• **Recorded data**
--- START ---
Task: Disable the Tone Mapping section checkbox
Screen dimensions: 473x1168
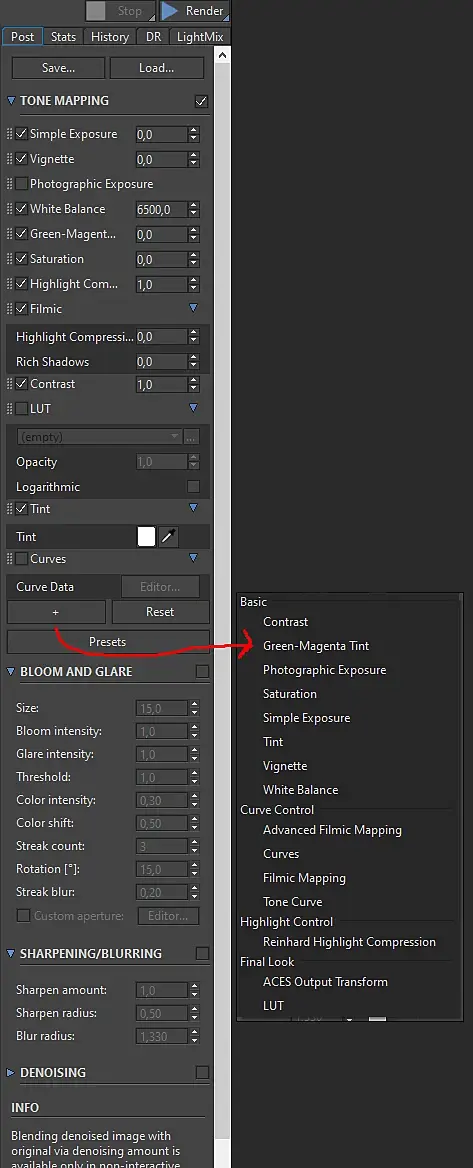Action: (x=201, y=101)
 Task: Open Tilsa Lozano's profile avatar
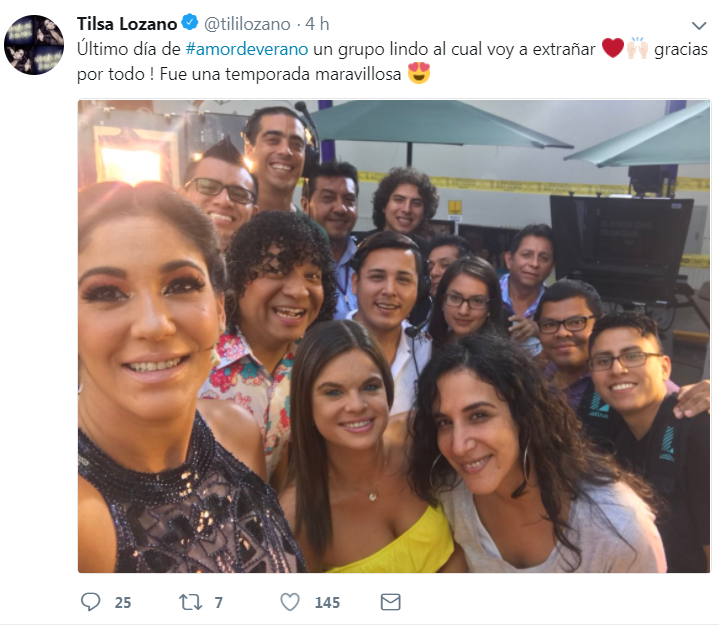coord(34,44)
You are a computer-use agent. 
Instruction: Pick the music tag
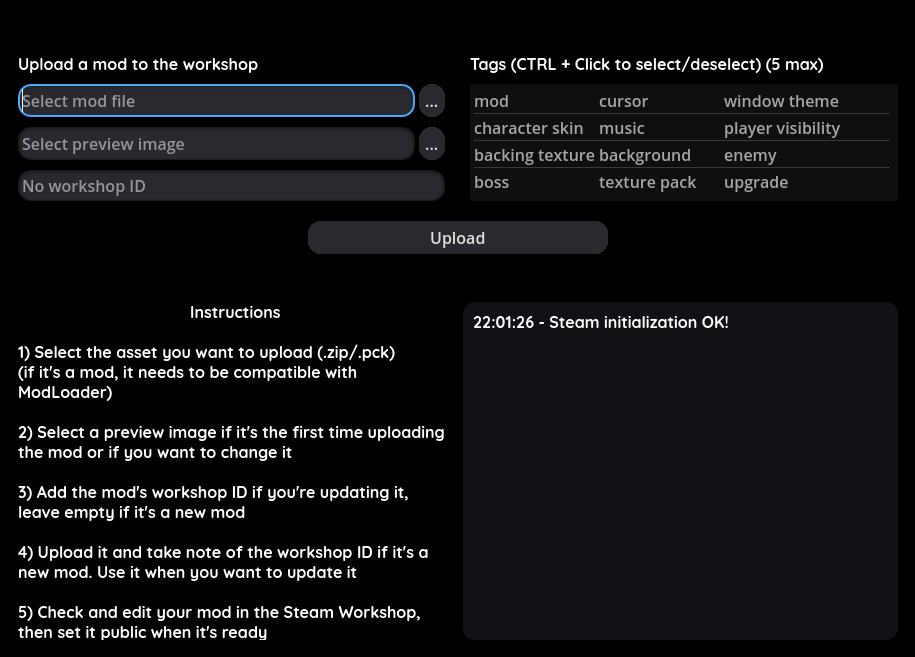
--- END ---
• **Work instruction**
A verbatim retyping of the listing, without any pictures, is the expected answer.

• **Solved problem**
Task: Disable the Tone Mapping section checkbox
Screen dimensions: 473x1168
Action: (x=201, y=101)
 Task: Open Tilsa Lozano's profile avatar
coord(34,44)
You are a computer-use agent. 
Instruction: Pick the music tag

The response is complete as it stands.